Cyber security firms are warning of new security threats involving Google applications, specifically Gmail and Calendar, as cybercriminals find ways to send fakes from seemingly legit email accounts.
Calendar Invites from Trusted Contacts
Check Point Software Technologies on Tuesday published a report about a new Google Calendar notification attack that cleverly bypasses email security protocols.
“Cyber criminals are modifying ‘sender’ headers,” Check Point researchers said, “making emails look as though they were sent via Google Calendar on behalf of a known and legitimate individual.”
The fraudulent mails, apparently sent from legitimate mail-accounts, include either a direct link, or a calendar file (.ics) with an embedded link to Google Forms or Google Drawings.
“Users are then asked to click on another link, which is often disguised as a fake reCAPTCHA or support button,” Check Point said.
After clicking on the link, the user is forwarded to a page that looks like a cryptocurrency mining page, or similar, where users are asked to complete an authentication process—thereby sharing their personal information—and to provide payment details.
So far, 300 brands have been affected by this cyber fraud campaign, Check Point said, counting more than 4,000 of these phishing emails in a four-week period.
Check Point recommends organizations to invest in advanced email security solutions and implement strong authentication mechanisms.
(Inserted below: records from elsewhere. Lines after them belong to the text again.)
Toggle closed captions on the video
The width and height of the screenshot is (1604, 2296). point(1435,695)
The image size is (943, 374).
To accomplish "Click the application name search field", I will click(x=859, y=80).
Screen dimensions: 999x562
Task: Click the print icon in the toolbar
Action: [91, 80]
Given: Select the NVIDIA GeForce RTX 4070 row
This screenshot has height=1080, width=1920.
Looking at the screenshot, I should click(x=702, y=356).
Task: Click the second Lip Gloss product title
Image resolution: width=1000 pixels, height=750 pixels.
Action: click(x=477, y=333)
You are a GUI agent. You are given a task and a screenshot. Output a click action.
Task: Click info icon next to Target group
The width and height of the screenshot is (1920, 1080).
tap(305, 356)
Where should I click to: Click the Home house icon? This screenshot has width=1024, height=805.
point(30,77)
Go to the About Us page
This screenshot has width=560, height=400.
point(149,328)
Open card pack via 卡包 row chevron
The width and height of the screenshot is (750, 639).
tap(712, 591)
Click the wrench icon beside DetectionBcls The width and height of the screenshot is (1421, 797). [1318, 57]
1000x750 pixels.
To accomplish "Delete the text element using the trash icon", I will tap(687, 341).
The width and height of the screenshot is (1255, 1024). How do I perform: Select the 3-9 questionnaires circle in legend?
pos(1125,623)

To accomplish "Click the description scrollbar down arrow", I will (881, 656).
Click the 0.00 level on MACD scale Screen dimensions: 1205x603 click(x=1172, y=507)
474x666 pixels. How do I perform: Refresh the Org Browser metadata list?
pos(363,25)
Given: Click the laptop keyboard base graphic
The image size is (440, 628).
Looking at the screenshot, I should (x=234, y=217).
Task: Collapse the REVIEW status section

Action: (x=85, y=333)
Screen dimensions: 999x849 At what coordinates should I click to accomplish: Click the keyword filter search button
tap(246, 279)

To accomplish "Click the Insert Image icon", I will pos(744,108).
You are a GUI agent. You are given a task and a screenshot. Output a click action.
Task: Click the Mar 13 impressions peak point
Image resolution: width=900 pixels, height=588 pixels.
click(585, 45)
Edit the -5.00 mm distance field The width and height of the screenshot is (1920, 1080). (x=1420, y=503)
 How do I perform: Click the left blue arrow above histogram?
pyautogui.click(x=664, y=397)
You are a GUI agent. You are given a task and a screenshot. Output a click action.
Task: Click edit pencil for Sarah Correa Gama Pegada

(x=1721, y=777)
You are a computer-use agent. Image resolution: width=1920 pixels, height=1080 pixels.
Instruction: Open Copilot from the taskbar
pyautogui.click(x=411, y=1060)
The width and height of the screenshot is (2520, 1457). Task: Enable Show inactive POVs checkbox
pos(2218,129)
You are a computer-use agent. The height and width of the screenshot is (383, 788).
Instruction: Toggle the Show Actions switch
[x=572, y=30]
Individual users are advised to enable two-factor authentication, stay vigilant and remain wary of fake event invites.
Reduce Calendar Scams
KnowBe4, a cyber-security awareness training company, also commented on another type of Calendar Scam.
“Attackers only need your Gmail address to send you an invite, and the event will be placed in your calendar by default,” KnowBe4 founding CEO Stu Sjouwerman said, adding that this kind of spam itself is nothing new.
“The scammers are simply using a previously obscure technique to place it in front of you.”
These attacks can be mitigating easily, Sjouwerman said: open the Google Calendar settings , open the event settings, and switch the “automatically add invitations” option to “only show invitations to which I have responded.”
The second step requires changing the Gmail “events” options by unchecking “automatically add events from Gmail to my calendar.”
Doing so will, however, impact functionality as all automatic invites will be disabled, including legitimate ones from family, friends, and work. It’s that old choice between usability and security; only you can decide which takes priority.
Users who do not disable automatic invites are encouraged to report any spam that shows up in their calendars. This helps software developers improve spam filtering algorithms and reduce the likelihood of similar invites in the future.